A variant super-set is a collection of variant sets. These will be automatically created when creating sets from a variant tag, as described above. Alternatively, they can be specified separately: for example, given these four illustratve variant sets:

pseq proj1 var-set --group chr1 --mask reg=chr1 pseq proj1 var-set --group chr2 --mask reg=chr2 pseq proj1 var-set --group chr3 --mask reg=chr3 pseq proj1 var-set --group chr4 --mask reg=chr4

then one could create the following super-sets:

pseq proj1 var-superset --group odd --members chr1 chr3 pseq proj1 var-superset --group even --members chr2 chr4

Subsequently, the mask:

pseq proj1 v-view --mask varset=odd

would list all chromosome 1 and 3 variants. The mask:

pseq proj1 g-stats --mask varset.group=even

would group all variants into two groups (chr2 and chr4 variants) and calculate this group-based statistics (from the g-stats command) on each of these two sets.

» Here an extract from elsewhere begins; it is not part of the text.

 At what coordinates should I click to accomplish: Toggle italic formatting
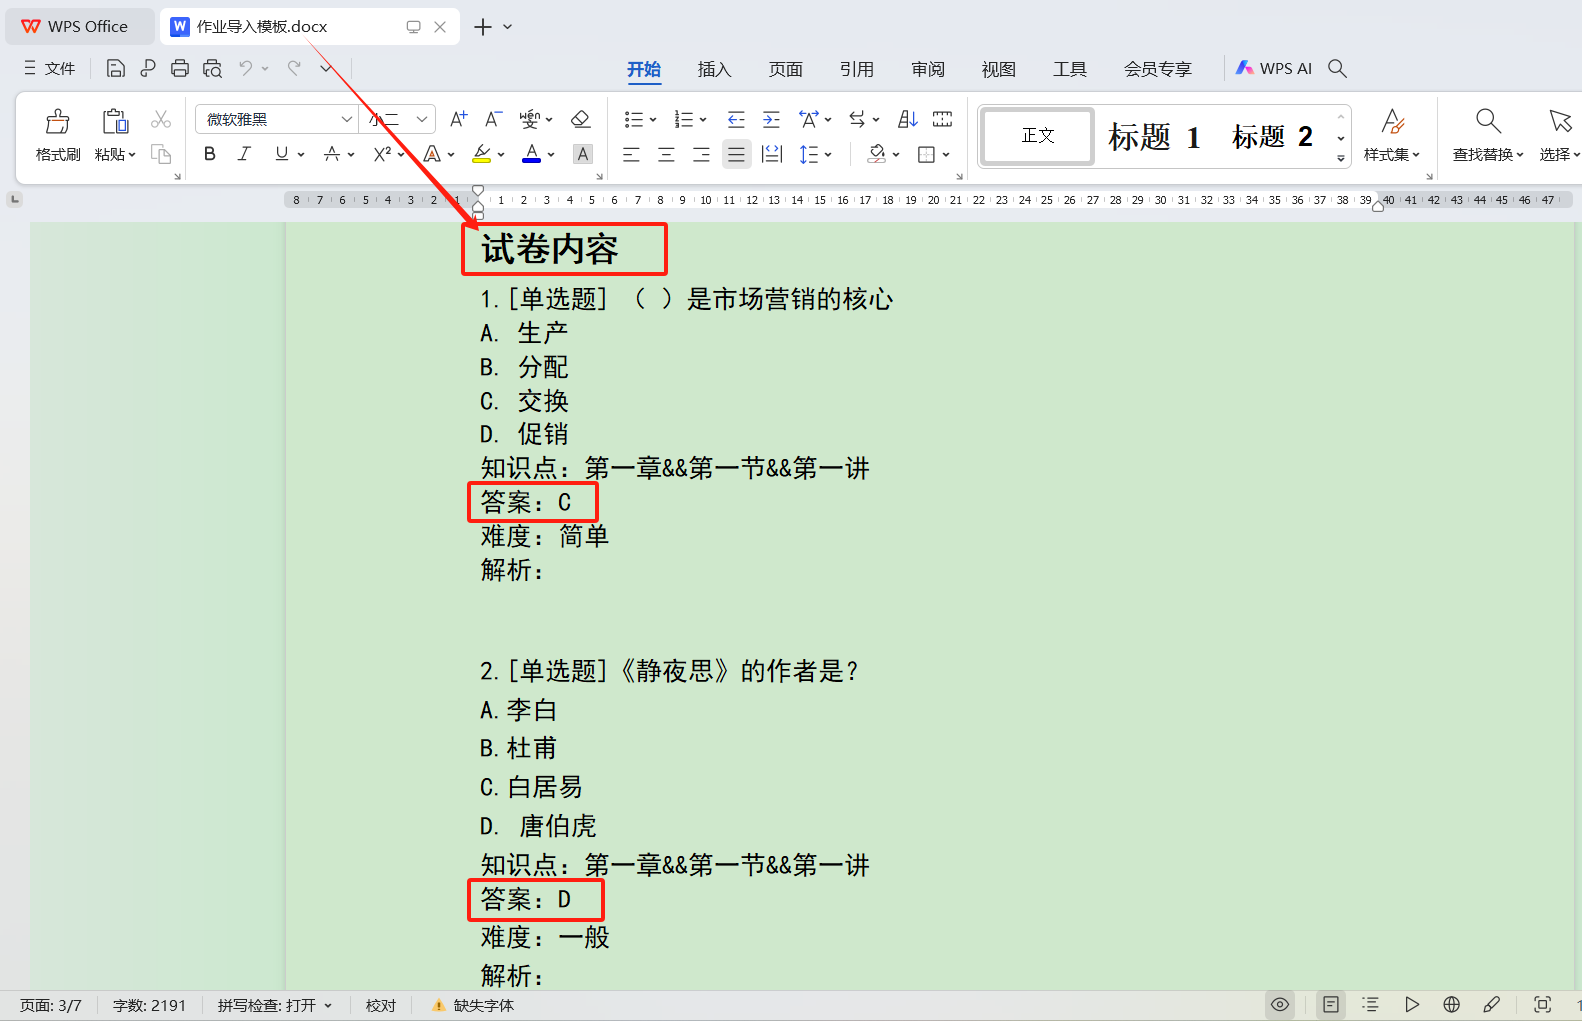coord(244,154)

Finally, sets can be assigned to super-sets by reading in a file:

pseq proj1 var-superset --file myfile.txt

where myfile.txt is assumed to be a simply list of tab-delimited set/super-set pairs: e.g.

 chr1  odd
 chr2  even
 chr3  odd
 chr4  even

Note: The var-summary command will list information on current variants sets and super-sets in the variant-database.

Removing sets and super-sets

To drop a single set from a VARDB:

pseq proj1 var-drop-set --group chr1

To drop all sets (and super-sets):

pseq proj1 var-drop-all-sets

To drop a super-set from a VARDB (but still leave the sets intact):

pseq proj1 var-drop-superset --group odd

To drop all super-sets:

pseq proj1 var-drop-all-supersets

Note: these commands do not actually remove any variant or genotype information from the database, only the specified groupings of thoses variants into sets and super-sets.